WSVX
- Shelbyville, Indiana; United States;
- Broadcast area: Greenfield, Indiana Rushville, Indiana
- Frequency: 1520 kHz
- Branding: Giant FM Country

Programming
- Format: Country
- Affiliations: ABC News Radio

Ownership
- Owner: 3 Towers Broadcasting Company, LLC

History
- First air date: January 14, 1961 (as WSVL)
- Former call signs: WSVL (1961-1990) WOOO (1990–2000) WKWH (2000–2007)
- Call sign meaning: ShelbyVille

Technical information
- Licensing authority: FCC
- Facility ID: 2872
- Class: D
- Power: 260 watts day 4 watts night
- Translators: 96.5 W243CL (Shelbyville) 106.3 W292FH (Shelbyville)

Links
- Public license information: Public file; LMS;
- Website: giant.fm

= WSVX =

WSVX 1520 AM is a radio station licensed to Shelbyville, Indiana. The station broadcasts a country music format and is owned by 3 Towers Broadcasting Company, LLC. WSVX is also heard on 96.5 FM and through a translator in Shelbyville, Indiana and 106.3 FM through a translator in Hancock County, Indiana.

==History==
The station began broadcasting January 14, 1961, and originally held the call sign WSVL. The station was originally licensed to run 250 watts, 24 hours a day, using a directional array. In 1963, the station's daytime power was increased to 1,000 watts.

In 1990, the station's call sign was changed to WOOO. WOOO aired a country music format in the early 1990s. By 1996, the station had begun airing an oldies format. In 2000, the station's call sign was changed to WKWH. The station continued to air an oldies format, with the branding "Power Oldies". By 2004, the station's format had shifted to classic hits, and the station was branded "Classic Hits 1520". In 2007, the station's call sign was changed to WSVX, and the station began airing a CHR format.
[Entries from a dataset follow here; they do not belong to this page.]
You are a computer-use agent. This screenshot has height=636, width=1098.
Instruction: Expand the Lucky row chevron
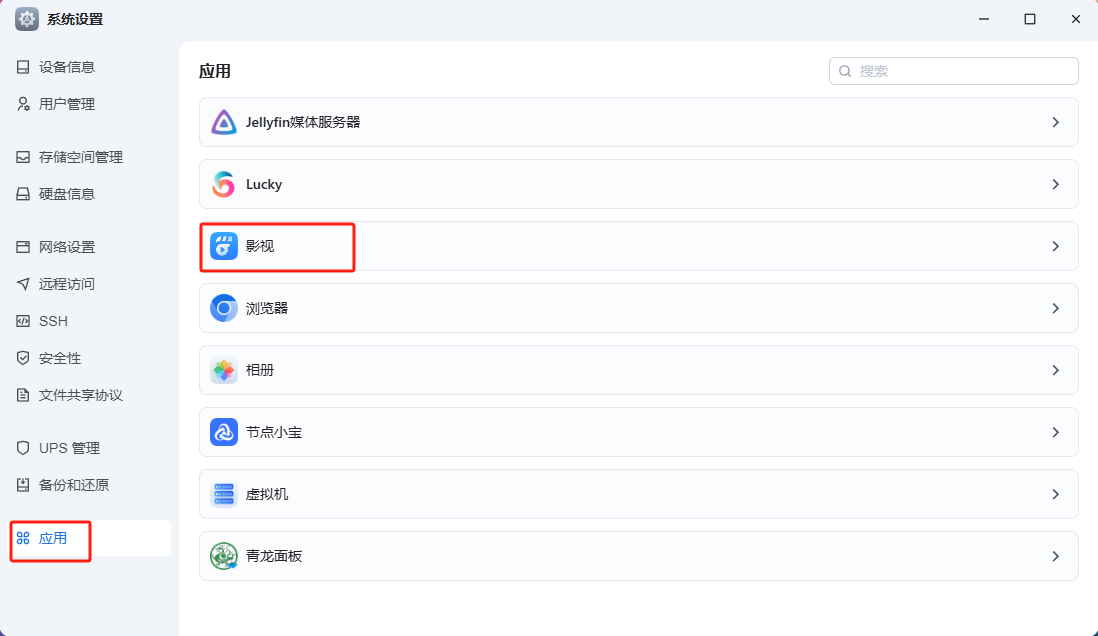1055,184
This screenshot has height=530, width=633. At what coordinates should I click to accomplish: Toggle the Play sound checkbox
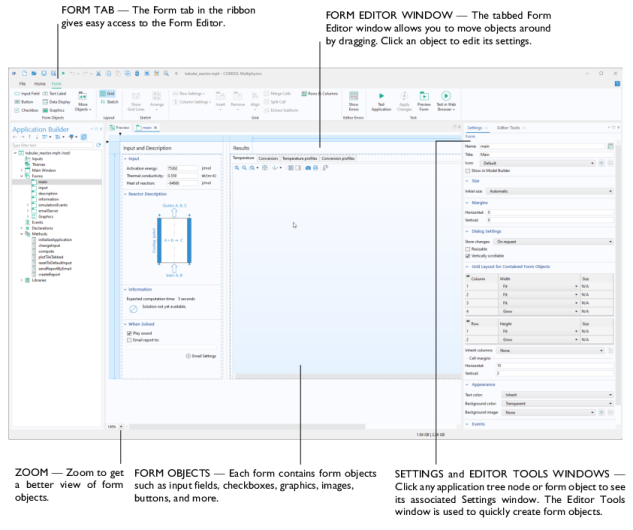130,334
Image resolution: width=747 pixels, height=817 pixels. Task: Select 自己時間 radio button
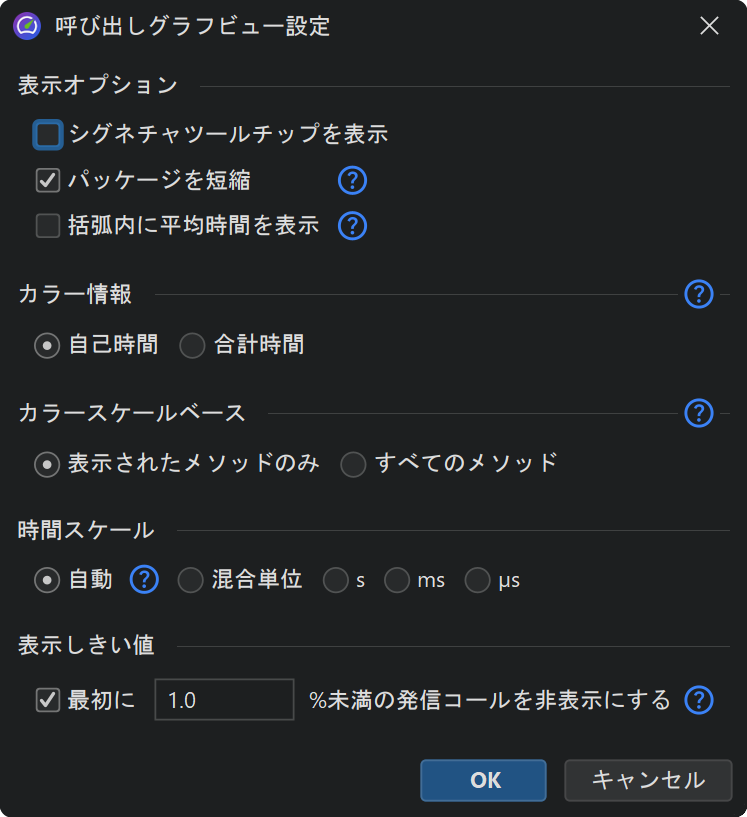(x=47, y=346)
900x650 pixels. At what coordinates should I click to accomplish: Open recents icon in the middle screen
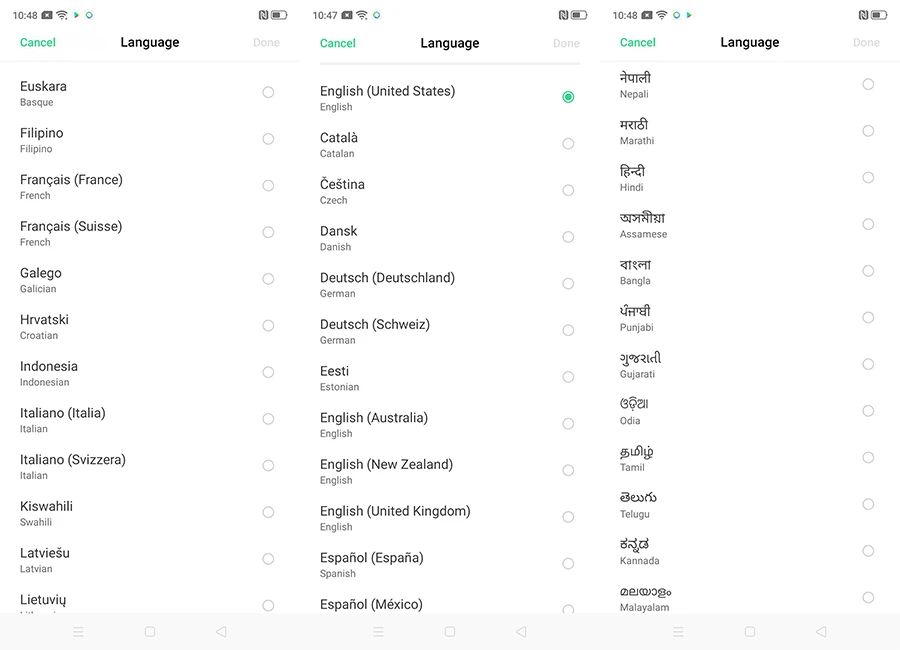point(378,632)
In 2008, 3 Towers Broadcasting Company purchased W243CL 96.5 in Shelbyville for $20,000, and it began rebroadcasting the programming of WSVX. In 2011, the station's daytime power was reduced to 260 watts and the nighttime power was reduced to 4 watts, with omnidirectional daytime and nighttime operation, using a single tower, following the collapse of one of the station's three towers. In 2018, WSVX began to be rebroadcast in Hancock County on 106.3 W292FH.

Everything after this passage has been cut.